• _Objective_
Return every line of the rows below that contains the string "thumbnail", matching case exactly.

• _Dataset rows_
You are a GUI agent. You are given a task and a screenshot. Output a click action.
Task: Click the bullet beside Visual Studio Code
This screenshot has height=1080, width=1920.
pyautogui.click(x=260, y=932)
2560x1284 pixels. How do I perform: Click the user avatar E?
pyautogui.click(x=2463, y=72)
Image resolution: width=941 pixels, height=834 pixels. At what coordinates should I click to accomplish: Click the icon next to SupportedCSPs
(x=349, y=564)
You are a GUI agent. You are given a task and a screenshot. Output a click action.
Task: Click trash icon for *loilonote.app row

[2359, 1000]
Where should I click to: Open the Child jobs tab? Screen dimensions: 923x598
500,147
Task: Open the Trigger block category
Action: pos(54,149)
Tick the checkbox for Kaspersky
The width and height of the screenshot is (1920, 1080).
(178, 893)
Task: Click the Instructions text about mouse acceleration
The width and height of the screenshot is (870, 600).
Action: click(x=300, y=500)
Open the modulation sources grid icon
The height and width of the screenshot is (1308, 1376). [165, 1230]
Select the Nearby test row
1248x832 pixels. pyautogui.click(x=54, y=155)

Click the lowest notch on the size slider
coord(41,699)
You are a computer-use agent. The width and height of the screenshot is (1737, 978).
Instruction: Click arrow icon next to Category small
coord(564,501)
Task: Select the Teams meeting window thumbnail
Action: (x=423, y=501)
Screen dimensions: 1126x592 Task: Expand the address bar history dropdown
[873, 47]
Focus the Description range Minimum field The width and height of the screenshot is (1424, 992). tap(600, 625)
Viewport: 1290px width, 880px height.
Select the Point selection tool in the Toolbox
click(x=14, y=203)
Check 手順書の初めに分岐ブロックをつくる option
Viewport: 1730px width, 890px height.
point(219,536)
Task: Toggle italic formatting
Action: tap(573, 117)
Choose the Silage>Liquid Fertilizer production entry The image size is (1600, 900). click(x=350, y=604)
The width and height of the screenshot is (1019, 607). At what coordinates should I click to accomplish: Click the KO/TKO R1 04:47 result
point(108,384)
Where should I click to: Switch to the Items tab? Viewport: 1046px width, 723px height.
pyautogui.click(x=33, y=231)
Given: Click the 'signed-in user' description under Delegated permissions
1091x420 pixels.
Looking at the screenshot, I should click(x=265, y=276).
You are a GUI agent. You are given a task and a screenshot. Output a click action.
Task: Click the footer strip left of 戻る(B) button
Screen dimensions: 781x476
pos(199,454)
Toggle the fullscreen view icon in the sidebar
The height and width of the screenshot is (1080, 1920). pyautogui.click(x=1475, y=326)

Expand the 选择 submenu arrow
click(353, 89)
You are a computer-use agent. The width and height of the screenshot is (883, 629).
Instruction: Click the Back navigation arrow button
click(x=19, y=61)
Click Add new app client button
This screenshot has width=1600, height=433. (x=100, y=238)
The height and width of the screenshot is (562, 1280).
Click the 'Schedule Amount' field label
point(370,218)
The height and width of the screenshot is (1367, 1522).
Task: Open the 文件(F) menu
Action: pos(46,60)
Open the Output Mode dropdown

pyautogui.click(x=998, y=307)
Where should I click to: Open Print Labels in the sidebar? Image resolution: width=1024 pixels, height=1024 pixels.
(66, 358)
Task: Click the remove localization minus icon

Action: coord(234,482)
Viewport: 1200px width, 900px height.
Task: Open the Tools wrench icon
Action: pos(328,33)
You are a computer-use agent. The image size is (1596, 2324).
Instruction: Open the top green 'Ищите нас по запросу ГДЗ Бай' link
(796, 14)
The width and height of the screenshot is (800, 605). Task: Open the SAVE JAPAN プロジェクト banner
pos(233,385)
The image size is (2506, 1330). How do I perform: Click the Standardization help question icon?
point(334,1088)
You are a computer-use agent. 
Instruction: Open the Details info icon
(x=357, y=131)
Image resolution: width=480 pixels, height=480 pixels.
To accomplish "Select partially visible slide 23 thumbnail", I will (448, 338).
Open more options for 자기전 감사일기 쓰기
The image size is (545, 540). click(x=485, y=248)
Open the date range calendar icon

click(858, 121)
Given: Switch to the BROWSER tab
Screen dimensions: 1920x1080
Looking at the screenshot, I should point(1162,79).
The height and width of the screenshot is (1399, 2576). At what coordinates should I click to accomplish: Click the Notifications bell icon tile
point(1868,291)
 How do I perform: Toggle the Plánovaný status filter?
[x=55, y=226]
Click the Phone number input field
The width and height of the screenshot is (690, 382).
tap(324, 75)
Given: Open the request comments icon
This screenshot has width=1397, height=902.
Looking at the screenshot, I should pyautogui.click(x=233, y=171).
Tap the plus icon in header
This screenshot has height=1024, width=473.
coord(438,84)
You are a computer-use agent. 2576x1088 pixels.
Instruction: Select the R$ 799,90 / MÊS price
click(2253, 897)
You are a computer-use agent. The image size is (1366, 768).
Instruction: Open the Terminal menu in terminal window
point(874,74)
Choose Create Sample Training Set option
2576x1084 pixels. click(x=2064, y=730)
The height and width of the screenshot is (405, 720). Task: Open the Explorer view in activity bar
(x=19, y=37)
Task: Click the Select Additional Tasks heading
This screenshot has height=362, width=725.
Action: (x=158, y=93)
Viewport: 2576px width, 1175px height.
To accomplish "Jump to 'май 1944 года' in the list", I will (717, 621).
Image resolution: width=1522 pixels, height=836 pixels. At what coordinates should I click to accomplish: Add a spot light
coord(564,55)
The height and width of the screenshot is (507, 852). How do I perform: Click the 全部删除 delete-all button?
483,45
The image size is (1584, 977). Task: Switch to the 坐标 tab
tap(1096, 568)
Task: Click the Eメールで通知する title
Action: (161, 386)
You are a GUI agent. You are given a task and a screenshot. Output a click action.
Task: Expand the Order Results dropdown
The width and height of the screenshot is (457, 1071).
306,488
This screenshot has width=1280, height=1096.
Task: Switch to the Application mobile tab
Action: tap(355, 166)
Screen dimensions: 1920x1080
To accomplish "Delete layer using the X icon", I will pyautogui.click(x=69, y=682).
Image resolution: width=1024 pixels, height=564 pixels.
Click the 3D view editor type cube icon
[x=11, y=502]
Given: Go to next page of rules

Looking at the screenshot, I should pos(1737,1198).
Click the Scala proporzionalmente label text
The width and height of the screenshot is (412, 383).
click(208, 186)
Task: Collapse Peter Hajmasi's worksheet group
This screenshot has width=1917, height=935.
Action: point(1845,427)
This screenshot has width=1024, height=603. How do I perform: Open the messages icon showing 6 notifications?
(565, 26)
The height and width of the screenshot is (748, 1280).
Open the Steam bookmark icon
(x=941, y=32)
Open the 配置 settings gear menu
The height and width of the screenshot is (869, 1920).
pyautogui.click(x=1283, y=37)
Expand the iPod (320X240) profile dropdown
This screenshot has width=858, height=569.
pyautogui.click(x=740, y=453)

• _Complete response_
Task: Select the Teams meeting window thumbnail
To accomplish "Select partially visible slide 23 thumbnail", I will (448, 338).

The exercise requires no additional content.